November 13, 2014 09:42
The international media have put the spotlight on thousands of North Koreans sent to labor on building sites abroad in conditions of virtual slavery. Extensive reports in the Guardian and the Financial Times have found that the North Korean regime pockets practically all the money they earn racing against time to build the World Cup facilities in Qatar and elsewhere.
They are involved in construction of the 86,000-seat main stadium for the 2022 World Cup, a top-class hotel complex and two golf courses in Lusail, a new planned city 20 km north of the Qatari capital of Doha.
Most of their fellow workers from Vietnam, India and Nepal get off at dusk, but the North Koreans often labor on in the glare of fluorescent lamps until late at night.
Some 2,800 North Korean workers in Qatar start at 6 a.m. and continue till after midnight, except for a break for food. But they have to give 90 percent of their salary to the regime.
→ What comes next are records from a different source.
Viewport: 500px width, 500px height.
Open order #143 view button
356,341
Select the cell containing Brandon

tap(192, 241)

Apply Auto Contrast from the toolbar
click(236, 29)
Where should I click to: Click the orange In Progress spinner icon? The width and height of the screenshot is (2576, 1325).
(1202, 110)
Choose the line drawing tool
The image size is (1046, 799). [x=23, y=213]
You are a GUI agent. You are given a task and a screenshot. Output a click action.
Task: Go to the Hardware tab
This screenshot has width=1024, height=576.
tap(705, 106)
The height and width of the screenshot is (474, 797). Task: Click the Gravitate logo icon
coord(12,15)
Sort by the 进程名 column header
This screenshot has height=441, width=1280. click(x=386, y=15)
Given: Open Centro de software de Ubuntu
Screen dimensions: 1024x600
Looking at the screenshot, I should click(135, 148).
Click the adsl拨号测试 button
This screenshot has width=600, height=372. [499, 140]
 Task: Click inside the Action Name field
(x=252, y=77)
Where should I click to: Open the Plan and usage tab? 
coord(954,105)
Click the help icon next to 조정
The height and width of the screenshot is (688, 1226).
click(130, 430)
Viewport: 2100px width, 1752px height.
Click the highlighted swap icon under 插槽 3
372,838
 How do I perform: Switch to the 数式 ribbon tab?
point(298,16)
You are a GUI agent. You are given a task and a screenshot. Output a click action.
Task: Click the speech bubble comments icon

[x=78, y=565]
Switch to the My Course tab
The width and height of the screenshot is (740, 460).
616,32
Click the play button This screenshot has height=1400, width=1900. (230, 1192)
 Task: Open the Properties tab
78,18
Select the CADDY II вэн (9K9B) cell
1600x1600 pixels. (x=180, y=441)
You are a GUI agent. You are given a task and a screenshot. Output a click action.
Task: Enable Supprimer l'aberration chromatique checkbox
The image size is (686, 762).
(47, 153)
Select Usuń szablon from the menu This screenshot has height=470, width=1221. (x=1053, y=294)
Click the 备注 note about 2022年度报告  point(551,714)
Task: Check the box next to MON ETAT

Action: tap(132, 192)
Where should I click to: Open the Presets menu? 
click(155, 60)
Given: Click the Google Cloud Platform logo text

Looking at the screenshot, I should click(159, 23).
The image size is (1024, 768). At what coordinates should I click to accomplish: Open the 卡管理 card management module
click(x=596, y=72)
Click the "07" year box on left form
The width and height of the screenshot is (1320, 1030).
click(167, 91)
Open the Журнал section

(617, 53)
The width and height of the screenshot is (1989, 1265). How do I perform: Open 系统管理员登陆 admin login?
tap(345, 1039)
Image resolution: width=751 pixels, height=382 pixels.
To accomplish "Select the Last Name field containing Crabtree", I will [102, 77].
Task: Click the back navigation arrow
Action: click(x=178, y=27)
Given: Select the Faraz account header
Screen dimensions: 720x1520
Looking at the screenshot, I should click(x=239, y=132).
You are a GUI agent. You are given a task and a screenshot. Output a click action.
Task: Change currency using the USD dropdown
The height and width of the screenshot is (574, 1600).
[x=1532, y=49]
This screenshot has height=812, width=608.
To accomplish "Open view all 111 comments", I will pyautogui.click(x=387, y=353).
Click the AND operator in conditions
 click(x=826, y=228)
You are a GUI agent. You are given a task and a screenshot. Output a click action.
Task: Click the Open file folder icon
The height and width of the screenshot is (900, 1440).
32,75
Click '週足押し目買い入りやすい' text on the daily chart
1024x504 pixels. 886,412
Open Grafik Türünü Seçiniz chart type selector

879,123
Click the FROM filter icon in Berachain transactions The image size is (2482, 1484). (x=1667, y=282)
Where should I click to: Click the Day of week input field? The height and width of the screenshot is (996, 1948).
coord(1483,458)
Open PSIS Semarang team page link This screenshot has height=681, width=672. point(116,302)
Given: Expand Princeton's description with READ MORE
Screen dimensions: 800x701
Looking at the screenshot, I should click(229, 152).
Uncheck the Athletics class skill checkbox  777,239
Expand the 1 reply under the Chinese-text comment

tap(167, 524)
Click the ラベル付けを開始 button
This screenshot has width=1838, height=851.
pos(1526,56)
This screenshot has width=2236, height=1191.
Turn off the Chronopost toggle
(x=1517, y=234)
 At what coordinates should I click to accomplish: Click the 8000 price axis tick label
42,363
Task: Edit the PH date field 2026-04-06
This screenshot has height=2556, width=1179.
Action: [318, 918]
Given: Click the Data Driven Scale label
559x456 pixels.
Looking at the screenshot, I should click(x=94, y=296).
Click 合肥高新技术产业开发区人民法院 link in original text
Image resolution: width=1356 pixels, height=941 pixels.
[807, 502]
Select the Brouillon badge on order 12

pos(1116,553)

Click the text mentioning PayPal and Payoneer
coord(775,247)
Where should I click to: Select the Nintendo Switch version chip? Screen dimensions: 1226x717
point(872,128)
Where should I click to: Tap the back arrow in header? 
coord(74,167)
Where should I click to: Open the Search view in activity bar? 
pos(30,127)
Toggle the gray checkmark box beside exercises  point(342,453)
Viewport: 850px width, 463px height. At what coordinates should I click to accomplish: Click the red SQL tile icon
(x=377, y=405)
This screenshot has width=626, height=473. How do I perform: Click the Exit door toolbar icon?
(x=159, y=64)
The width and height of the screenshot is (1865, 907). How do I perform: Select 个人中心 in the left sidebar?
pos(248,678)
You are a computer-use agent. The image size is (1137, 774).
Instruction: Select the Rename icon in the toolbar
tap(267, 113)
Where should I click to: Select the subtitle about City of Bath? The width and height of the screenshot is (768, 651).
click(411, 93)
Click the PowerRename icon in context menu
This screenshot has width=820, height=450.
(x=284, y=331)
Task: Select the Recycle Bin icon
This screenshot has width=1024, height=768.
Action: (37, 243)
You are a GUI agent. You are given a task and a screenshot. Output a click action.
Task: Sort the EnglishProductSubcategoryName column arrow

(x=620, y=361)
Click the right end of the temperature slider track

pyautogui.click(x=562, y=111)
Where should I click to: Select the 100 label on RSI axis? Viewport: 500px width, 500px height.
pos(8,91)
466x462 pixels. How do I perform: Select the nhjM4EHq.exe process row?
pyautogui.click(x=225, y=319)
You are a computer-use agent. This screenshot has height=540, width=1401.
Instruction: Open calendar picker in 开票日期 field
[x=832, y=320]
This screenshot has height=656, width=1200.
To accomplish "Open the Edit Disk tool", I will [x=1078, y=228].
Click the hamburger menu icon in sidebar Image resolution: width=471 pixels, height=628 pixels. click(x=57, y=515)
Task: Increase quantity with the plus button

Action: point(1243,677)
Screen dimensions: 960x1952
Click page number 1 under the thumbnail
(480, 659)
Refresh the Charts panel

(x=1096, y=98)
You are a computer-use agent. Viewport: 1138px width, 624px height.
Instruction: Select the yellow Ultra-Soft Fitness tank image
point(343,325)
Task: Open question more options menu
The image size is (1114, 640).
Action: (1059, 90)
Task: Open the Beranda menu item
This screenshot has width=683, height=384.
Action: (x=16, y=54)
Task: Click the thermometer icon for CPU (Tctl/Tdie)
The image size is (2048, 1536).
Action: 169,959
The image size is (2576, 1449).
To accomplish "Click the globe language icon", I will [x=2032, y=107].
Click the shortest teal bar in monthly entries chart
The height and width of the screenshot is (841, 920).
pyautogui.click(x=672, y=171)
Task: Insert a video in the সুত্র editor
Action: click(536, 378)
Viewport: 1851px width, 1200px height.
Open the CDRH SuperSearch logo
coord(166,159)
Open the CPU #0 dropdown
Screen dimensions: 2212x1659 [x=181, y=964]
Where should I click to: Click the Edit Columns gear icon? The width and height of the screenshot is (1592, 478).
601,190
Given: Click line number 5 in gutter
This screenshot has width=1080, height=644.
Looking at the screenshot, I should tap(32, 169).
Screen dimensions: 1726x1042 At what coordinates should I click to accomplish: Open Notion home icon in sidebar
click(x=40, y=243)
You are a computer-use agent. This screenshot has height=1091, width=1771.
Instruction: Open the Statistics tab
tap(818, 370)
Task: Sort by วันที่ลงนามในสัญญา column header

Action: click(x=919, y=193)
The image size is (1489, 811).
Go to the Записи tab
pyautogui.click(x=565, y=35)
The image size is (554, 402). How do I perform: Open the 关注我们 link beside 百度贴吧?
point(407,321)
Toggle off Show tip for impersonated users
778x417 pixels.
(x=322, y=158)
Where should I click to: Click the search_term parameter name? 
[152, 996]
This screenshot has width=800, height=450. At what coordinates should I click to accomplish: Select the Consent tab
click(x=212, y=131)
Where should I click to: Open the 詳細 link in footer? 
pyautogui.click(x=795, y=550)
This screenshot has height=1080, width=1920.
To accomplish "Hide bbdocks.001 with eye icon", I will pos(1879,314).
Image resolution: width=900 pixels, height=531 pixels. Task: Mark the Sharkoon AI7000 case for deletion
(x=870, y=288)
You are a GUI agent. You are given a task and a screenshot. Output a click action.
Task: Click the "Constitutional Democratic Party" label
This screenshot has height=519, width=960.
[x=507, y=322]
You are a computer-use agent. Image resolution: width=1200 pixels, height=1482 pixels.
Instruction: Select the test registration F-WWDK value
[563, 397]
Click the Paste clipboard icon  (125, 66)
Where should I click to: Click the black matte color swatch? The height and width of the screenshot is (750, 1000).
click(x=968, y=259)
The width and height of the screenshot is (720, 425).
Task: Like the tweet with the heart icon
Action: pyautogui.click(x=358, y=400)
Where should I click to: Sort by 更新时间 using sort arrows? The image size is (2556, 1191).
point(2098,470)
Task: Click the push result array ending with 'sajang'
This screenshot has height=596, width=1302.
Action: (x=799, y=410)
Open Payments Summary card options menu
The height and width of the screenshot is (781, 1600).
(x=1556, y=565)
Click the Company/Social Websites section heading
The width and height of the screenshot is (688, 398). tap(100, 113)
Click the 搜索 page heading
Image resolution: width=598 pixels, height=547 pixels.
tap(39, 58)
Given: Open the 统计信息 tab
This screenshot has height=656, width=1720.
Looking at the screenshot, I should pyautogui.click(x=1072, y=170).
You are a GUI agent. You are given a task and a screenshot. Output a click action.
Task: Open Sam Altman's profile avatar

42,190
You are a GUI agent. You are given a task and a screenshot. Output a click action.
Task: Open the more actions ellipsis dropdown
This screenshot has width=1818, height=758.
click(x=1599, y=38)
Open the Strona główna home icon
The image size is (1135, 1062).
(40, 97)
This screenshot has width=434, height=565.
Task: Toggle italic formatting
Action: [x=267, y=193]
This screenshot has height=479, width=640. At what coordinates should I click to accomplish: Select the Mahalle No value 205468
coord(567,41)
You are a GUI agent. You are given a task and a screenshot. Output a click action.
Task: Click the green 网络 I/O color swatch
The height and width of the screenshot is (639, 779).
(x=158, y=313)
A North Korean official admitted to the Guardian that the workers are not paid directly but claimed the money is paid "to their families."
In reality, the Qatari government stands accused of being driven by North Korea's "state-sponsored trafficking for forced labor."
The dailies said a North Korean worker typically earns 3,000 rials including overtime pay, but they receive a mere 10 to 15 percent of their salary, with the rest lining the pockets of North Korean leaders.
With no money in hand, the North Koreans stay in their quarters on holidays and need to borrow money from project managers "if they need small things like cigarettes," the Guardian reported.
But they cannot even conceive of escaping because their families are in effect held hostage back in the North.
The Guardian estimates that there are up to 65,000 North Koreans working in around 40 countries. But one activist group here estimates that the number is nearer 150,000, with over 90,000 in China alone.
Nevertheless, many North Koreans want to work overseas because they are at least fed one or two decent meals a day. Their number is believed to have doubled or tripled since Kim Jon-un took power in the North in 2012.
Some 20,000 toil as loggers and construction workers in Russia and around 7,000 others on various construction sites in Africa, including Namibia, the Democratic Republic of the Congo, and Libya.
Until the early 1990s they were paid their salary directly. But amid global sanctions and growing economic troubles for the regime, their salaries are instead deposited in accounts controlled by the North Korean regime.
The abuses have received widespread attention from European governments, parliaments and the press in recent days. Last month, the EU and Japan submitted a draft resolution on the North's human rights issues to the UN General Assembly. It calls for punishing those responsible for the violation of human rights there.
Several countries have invited North Korean defectors to testify on the human rights situation in the North. The British Parliament invited Park Yeon-mi (21), a college student who fled the North, to give her testimony on Oct. 29. Park has also testified at the Oslo Freedom Forum in Norway recently.
NK Watch, a defectors' rights organization, will give a lecture in Madrid at the invitation of El Ser Creativo, a Spanish NGO, on Friday. It will also give a press conference and hold a photo exhibition next Monday and Tuesday in Geneva in collaboration with UN Watch, a Swiss human rights organization.